Оскелина все так же лежала недвижно у запертой двери, и Чейн поглядел на свои руки.
Он помнил, как стискивал пальцами шею Оскелины, как хрустели, ломаясь, ее позвонки, но он не испил ее крови, не испробовал вкус впустую растраченной жизни и никак не мог понять — почему? Может быть, чересчур разъярился, чересчур спешил разделаться с Оскелиной, прежде чем она вновь ослепит его?
Не желая бродить по всему замку в поисках выхода, Чейн вернулся в обшитую деревянными панелями комнату и оттуда прошел путем, которым не так давно вел их старый солдат. Когда он оказался в парадном зале и направился к выходу, из бокового коридора появился Вельстил.
— Ты нашел стражника? — спросил Чейн.
— Да. А что с женщиной?
Чейн вспомнил, что совершенно ясно видел труп Оскелины.
— Мертва. Я сломал ей шею и бросил ее там, внизу, в подземелье.
— Хорошо, — одобрительно кивнул Вельстил. — Теперь возьмем лошадей и выйдем с ними наружу. Слуг я нигде не встретил. Бускана скорее всего обнаружат только утром, причем ближе к полудню, — у него, судя по всему, в привычке было бодрствовать за полночь.
Он протянул руку, тронул Чейна за плечо, направляя его к выходу. Чейну это показалось странным — Вельстил крайне редко касался его.
— Здесь нам делать больше нечего, — продолжал Вельстил. — Подождем, пока прибудет дампир. Когда она убедится, что нужных ей записей не существует и никто не может ей помочь, у нее не останется иного выхода, как повернуть назад.
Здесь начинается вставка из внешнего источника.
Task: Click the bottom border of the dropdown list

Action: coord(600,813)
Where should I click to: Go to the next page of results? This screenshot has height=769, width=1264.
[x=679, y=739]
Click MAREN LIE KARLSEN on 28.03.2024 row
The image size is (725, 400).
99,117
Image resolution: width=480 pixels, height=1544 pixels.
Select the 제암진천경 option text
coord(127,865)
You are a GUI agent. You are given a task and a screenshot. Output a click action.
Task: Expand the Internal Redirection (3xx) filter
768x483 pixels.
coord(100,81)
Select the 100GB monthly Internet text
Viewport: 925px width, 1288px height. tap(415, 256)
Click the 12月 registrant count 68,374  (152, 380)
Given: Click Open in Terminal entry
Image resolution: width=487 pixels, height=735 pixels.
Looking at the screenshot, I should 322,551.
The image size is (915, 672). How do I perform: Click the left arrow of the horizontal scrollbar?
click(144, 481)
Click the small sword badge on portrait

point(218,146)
Чейна вдруг осенило: Вельстил явился в Кеонск, чтобы скрыть записи, которые касались его семьи, а Магьер как раз ищет сведения о своем отце.
— Никаких записей о Массингах, — сказал Чейн. — И никаких записей о ее… как сказал тот капитан… родне?
Он обернулся к Вельстилу и наткнулся на его жесткий взгляд.
— Помни свое место, — ровным, очень ровным голосом произнес Вельстил. — Ты здесь для того, чтобы заработать оговоренную плату, и только.
Чейн понял, что ему лучше помалкивать о своих умозаключениях, иначе он рискует всерьез поссориться с Вельстилом. Он невозмутимо кивнул.
— Что ж, — сказал Вельстил уже более любезным тоном, — мы с тобой заслужили отдых со всеми удобствами. Пойдем узнаем, сыщется ли в Кеонске приличный трактир. Такой, чтобы там были и горячая ванна, и прачка, и — для разнообразия — приличные постели.
Чейн пошел за своим спутником во двор, втайне настороженный таким резким переходом от враждебности к добродушию. Вновь перед его мысленным взором возникла мертвая Оскелина, лежавшая в подземелье у запертой двери, снова он представил себе ее гладкое, нежное, не тронутое его клыками горло…
Чейна очень беспокоило то, что он изменил своей привычке.